**Task objective**
Using the data below, output a verbatim copy of the lines between the one holding "This screenshot has height=863, width=1149." and the one holding "You are a GUI", inclusive, without any pictures.

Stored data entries
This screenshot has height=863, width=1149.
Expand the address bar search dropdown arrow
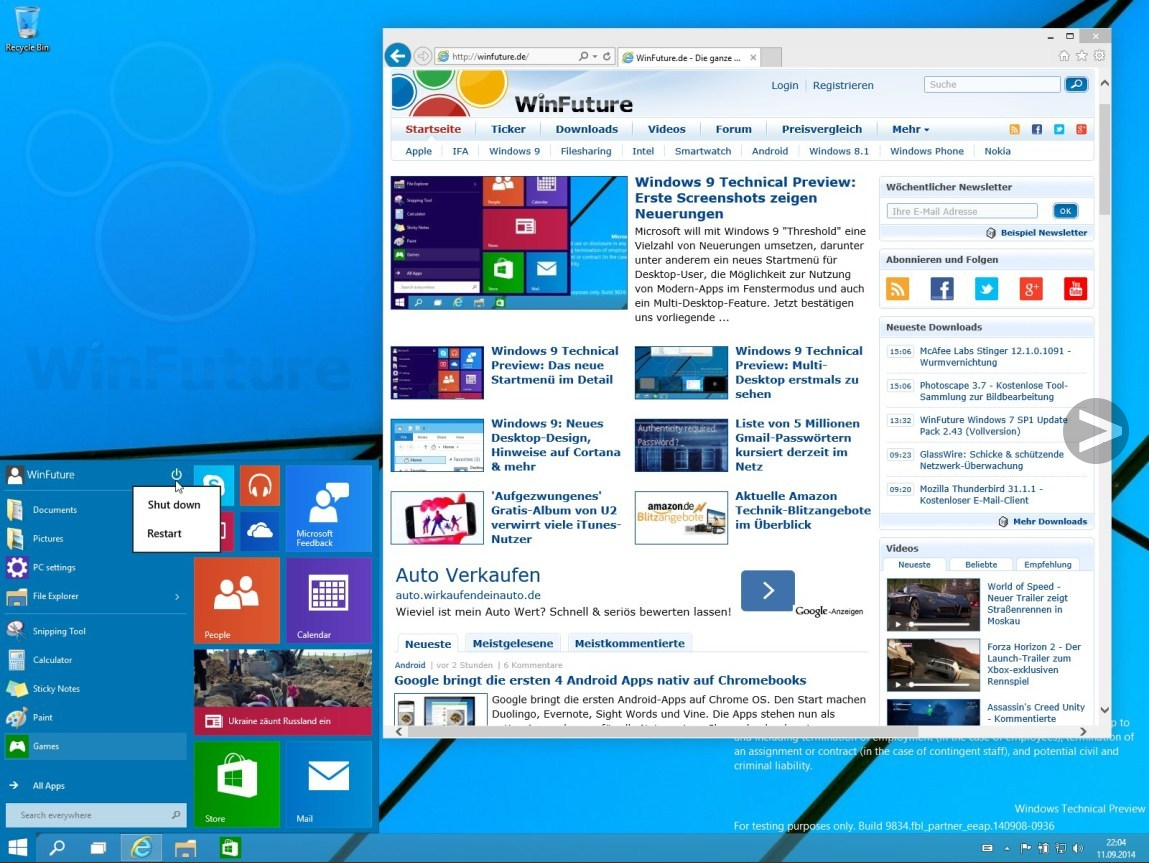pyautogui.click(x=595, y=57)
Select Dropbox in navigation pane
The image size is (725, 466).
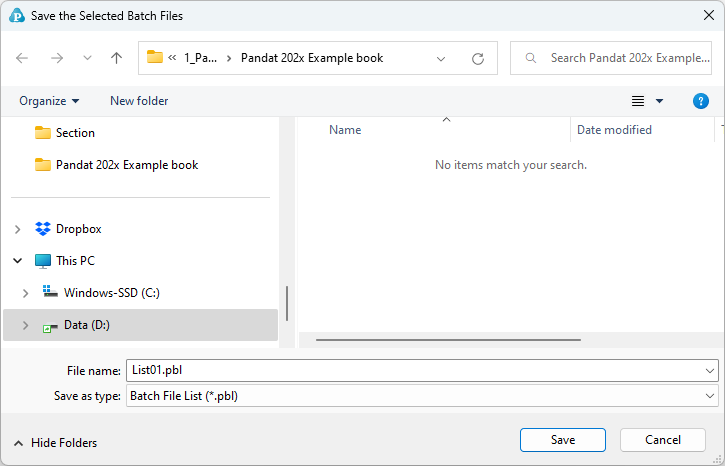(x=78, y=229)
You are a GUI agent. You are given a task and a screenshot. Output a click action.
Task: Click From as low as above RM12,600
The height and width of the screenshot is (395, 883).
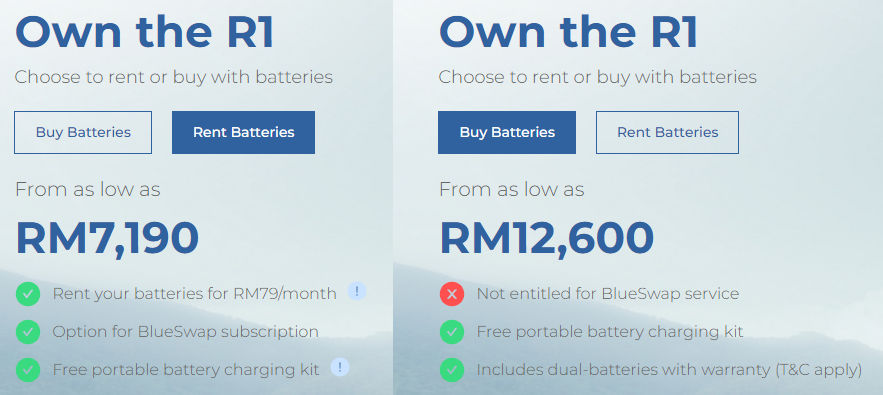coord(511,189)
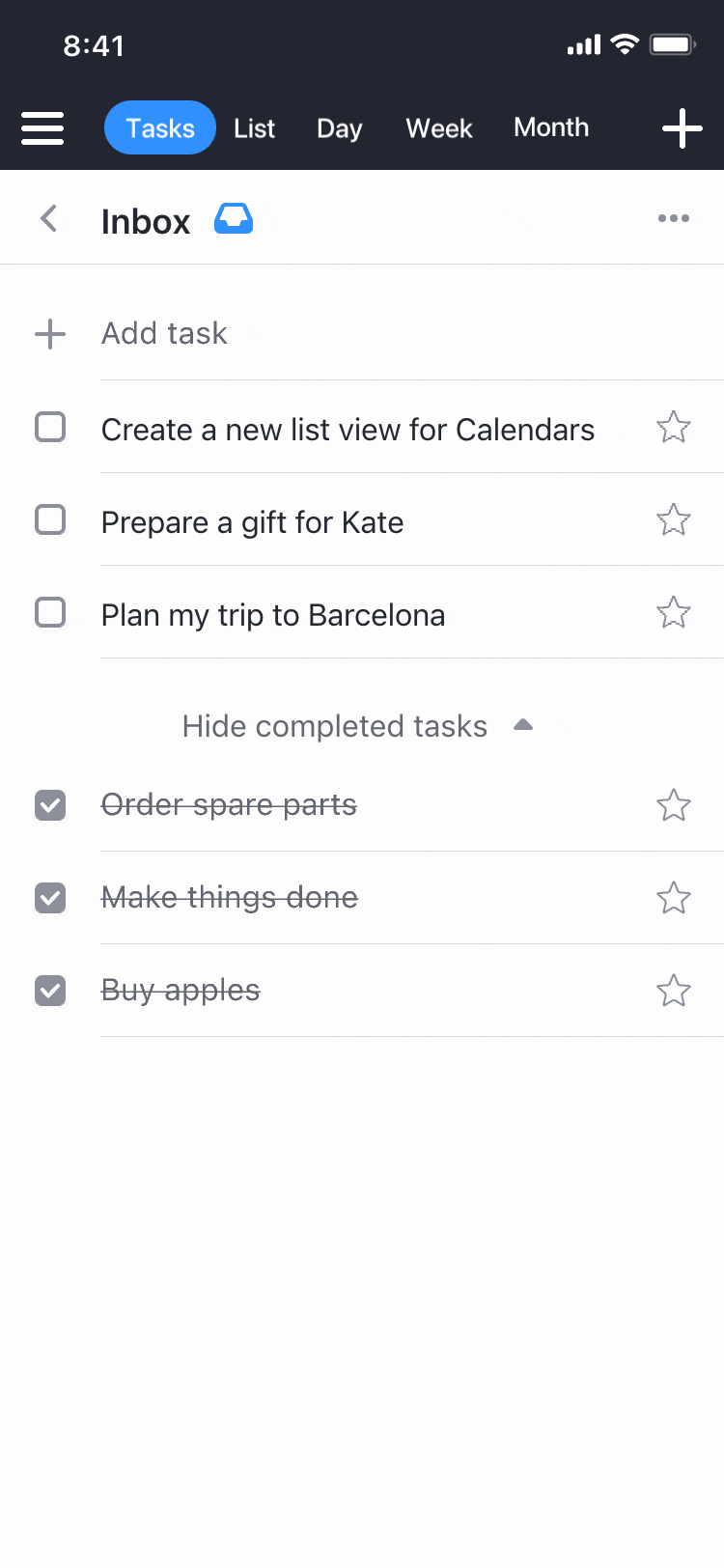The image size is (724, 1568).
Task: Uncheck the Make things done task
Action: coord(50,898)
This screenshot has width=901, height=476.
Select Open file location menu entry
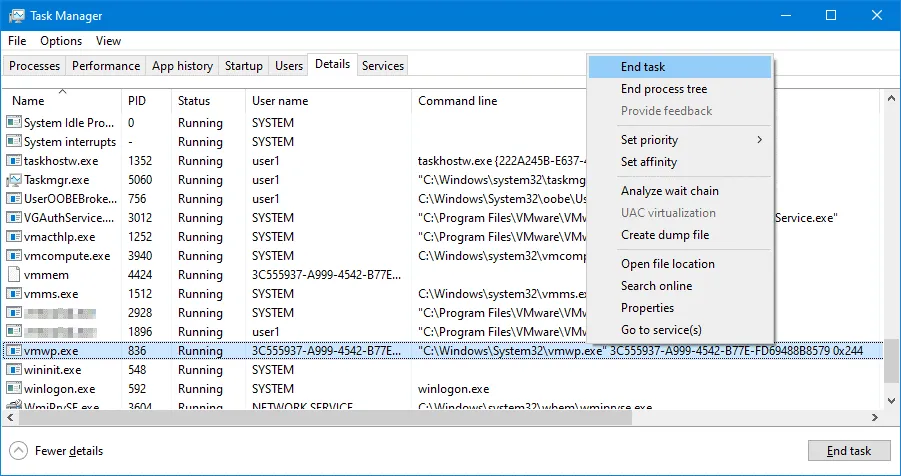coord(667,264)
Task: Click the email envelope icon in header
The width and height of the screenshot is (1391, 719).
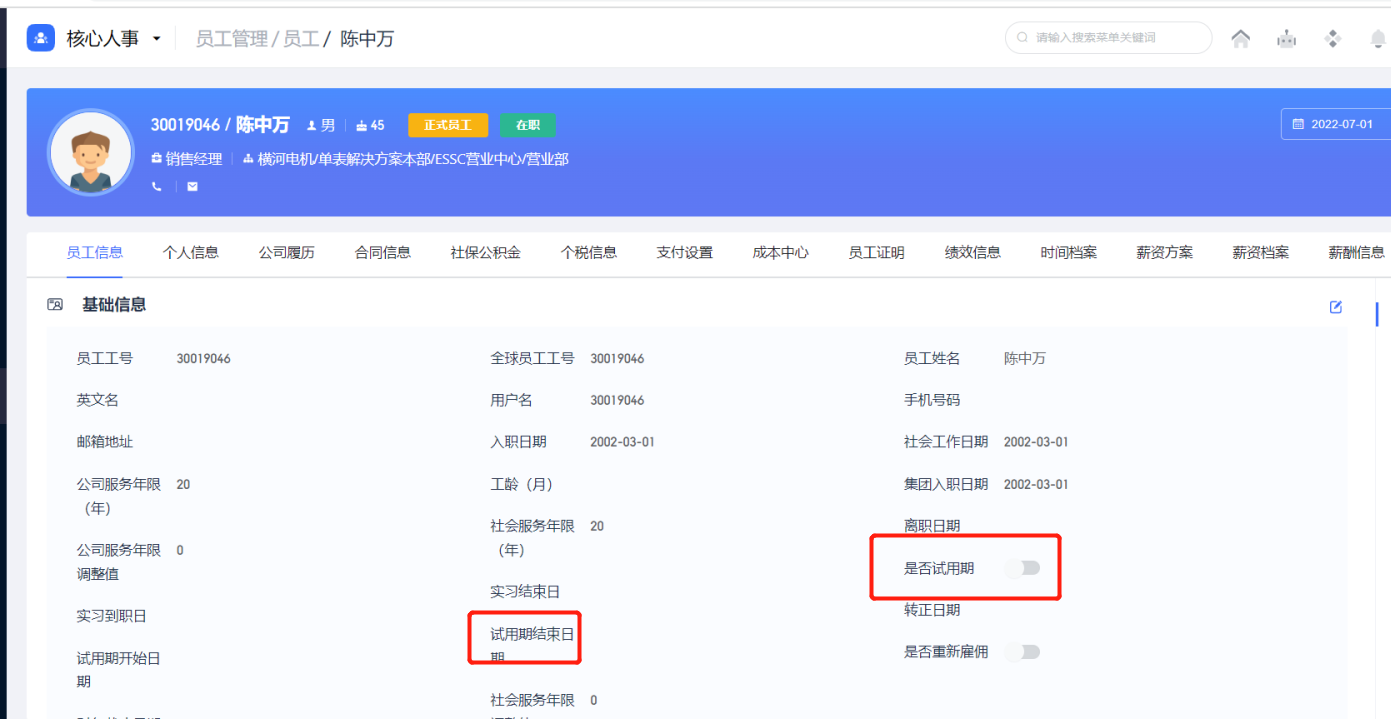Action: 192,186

...

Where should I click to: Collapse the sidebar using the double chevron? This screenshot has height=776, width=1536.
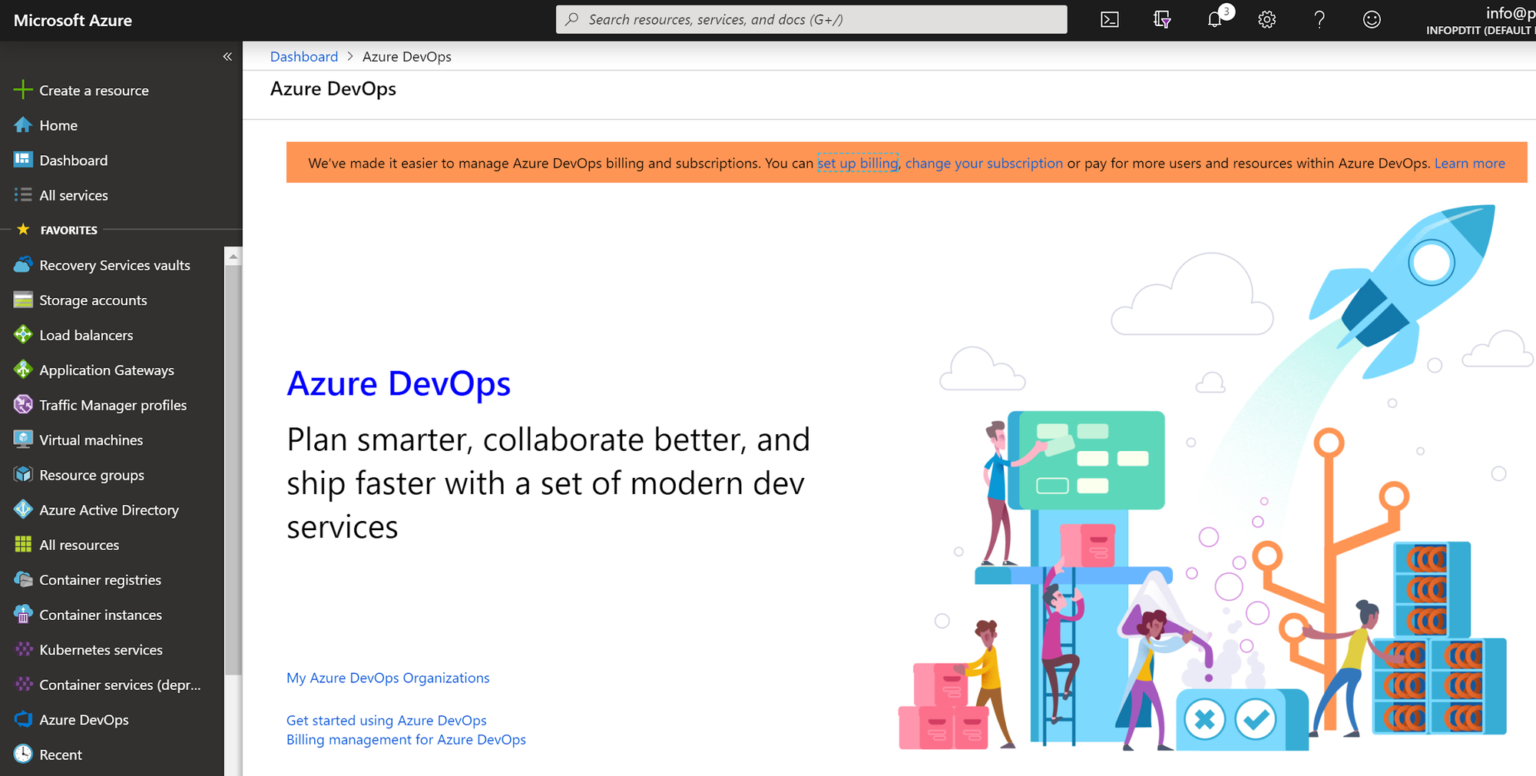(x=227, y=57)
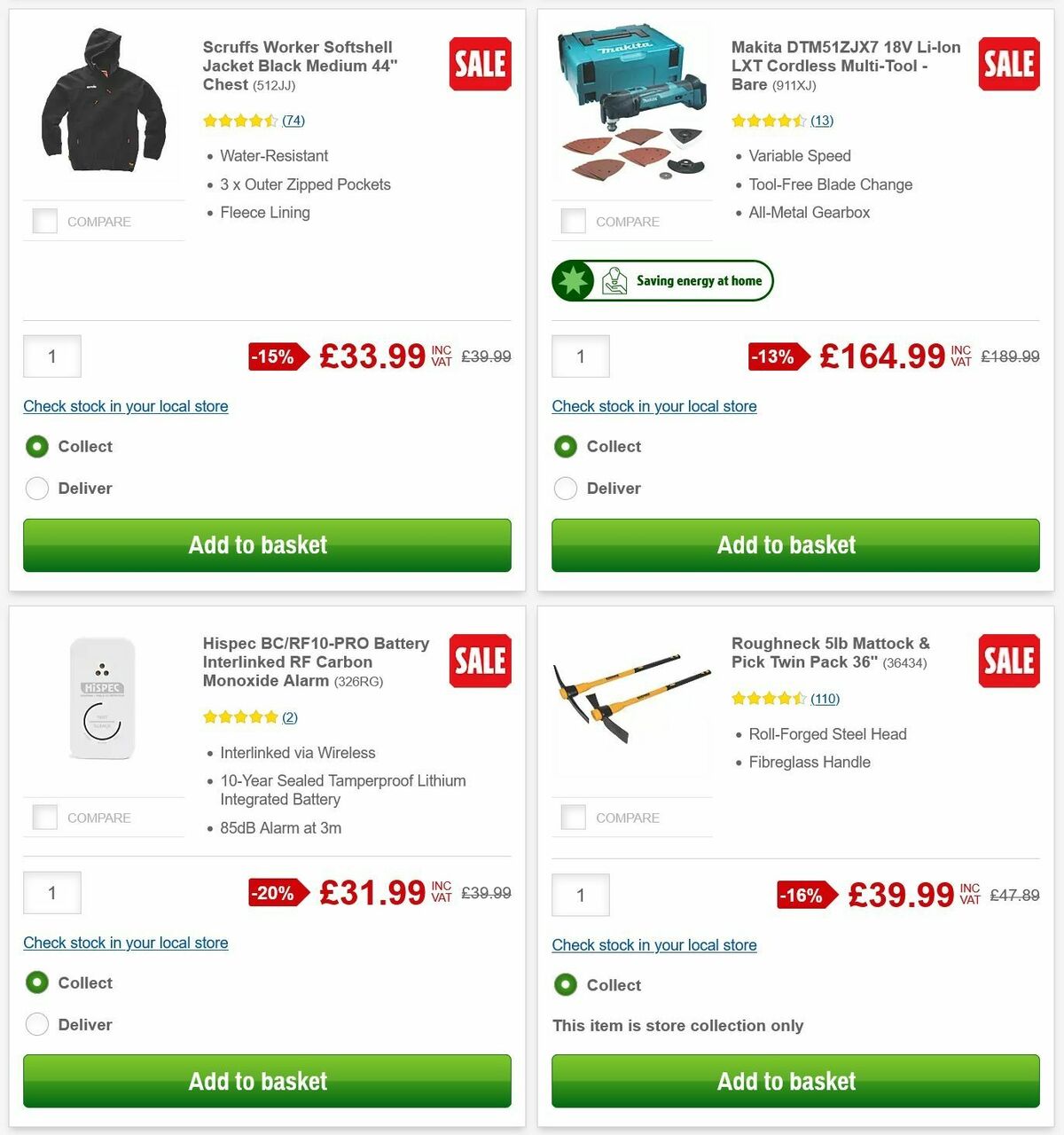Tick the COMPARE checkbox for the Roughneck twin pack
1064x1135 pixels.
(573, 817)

**Response area**
This screenshot has height=863, width=1149.
Expand the address bar search dropdown arrow
pyautogui.click(x=595, y=57)
Select Dropbox in navigation pane
The image size is (725, 466).
(x=78, y=229)
You are a GUI agent. You are given a task and a screenshot. Output a click action.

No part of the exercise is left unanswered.